# Blu-ray players with TCP/IP



## Chris15 (Feb 5, 2011)

So do they exist?
I would ideally like a Bluray player with TCP/IP control options that would interface to Crestron.
RS232 would be considered as a poor second best...
Must also have HDMI out and SPDIF audio in case things were not sufficiently complex...

Starting to think about a project that will happen this year.

On further thoughts, the other option availabel is control via CEC, but to do it via TCP/IP would be preferable...


----------



## epimetheus (Feb 5, 2011)

How about a computer with a Blu-ray drive? Not sure if playback software exists that would natively accept TCP/IP commands though.


----------



## Chris15 (Feb 5, 2011)

While it's not a bad idea, in this instance I'm not keen on it. This building will definitely be about catering for users of ALL skill levels and I think a "normal" dvd player style unit will be easier for most users than dealing with software.

Oh and a standalone is WAY more stable...

So in short, in this case I'd interface with IR before I went for a PC solution...


----------



## ruinexplorer (Feb 6, 2011)

I know that you can get RS232 control like this one. With so many of them now being able to connect to the internet, I'm sure that I can scrounge one up somewhere that uses TCP/IP control through a web browser.

edit: Just found this one by Denon.


----------



## Chris15 (Feb 6, 2011)

Nice find.
Just a shame I won't have the budget for a reference grade device...
I guess I ought clarify, this is a labour of love project and I'll be needing at least 4 of the players.

My thoughts had been along the lines of so many of the consumer ones now have a LAN port for you to watch Youtube etc through it that maybe some nice manufacturer had enabled some actual usefulness of that port...

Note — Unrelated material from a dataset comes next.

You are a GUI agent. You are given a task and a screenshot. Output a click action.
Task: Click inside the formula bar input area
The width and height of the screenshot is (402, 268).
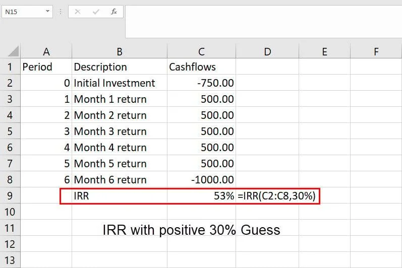[x=262, y=20]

Still very interested if anyone has a product that fits the bill, otherwise I think Crestron's CEC dembedding might get the gig. (Along with large chunks of my sanity no doubt...)


----------



## cpf (Feb 6, 2011)

It's incredibly unlikely that any manufacturers would include such "pro" functionality in low-end players, nor that a following could build up around any one player to the point that alternate firmware for the device (with this extra functionality) is produced (especially considering the security features in BD). As for using a computer, unless you have 4 non-cheap computers lying around that you can perform fresh installs on+install BD drives in, then spend a week or two developing playback software that's rock solid (it _is_ possible, you PC haters out there...), you'd be better off putting that time toward a cheaper, faster, simpler RS232c or IR-based system.


----------



## Chris15 (Feb 7, 2011)

My gut reaction is that in time it probably will become mainstream.

Look at how many projectors you can control from a browser these days...

What does surprise me is that more manufacturers aren't building in the option to be able to log onto your hard disk recorder and be able to schedule a recording whilst not at home... THAT, to me, is something that would give people reason to discard their VCRs...

As I said, the CEC control option in Crestron is there, so it will proabbly be the option I end up taking, but there is no harm in a labour of love project seeing what options there are to push the limits now is there?


----------



## ruinexplorer (Feb 7, 2011)

I agree that there will probably be that functionality soon in more consumer grade gear. While I wasn't looking in this direction the other day, you might want to consider looking at recorders instead of players. Sometimes they give you better functionality at the consumer level.


----------



## Chris15 (Sep 1, 2012)

I just wanted to post a follow up.
I ended up using Pioneer BDP-150s.
They are priced right AND have a PUBLISHED control protocol.
I was a happy man the day I discovered them in my local AV chain store


----------



## ruinexplorer (Sep 1, 2012)

I just wish that you could jog/shuttle Blu-ray. I opted for running off a desktop, but that's because when I am using it, I am sitting at the computer.


----------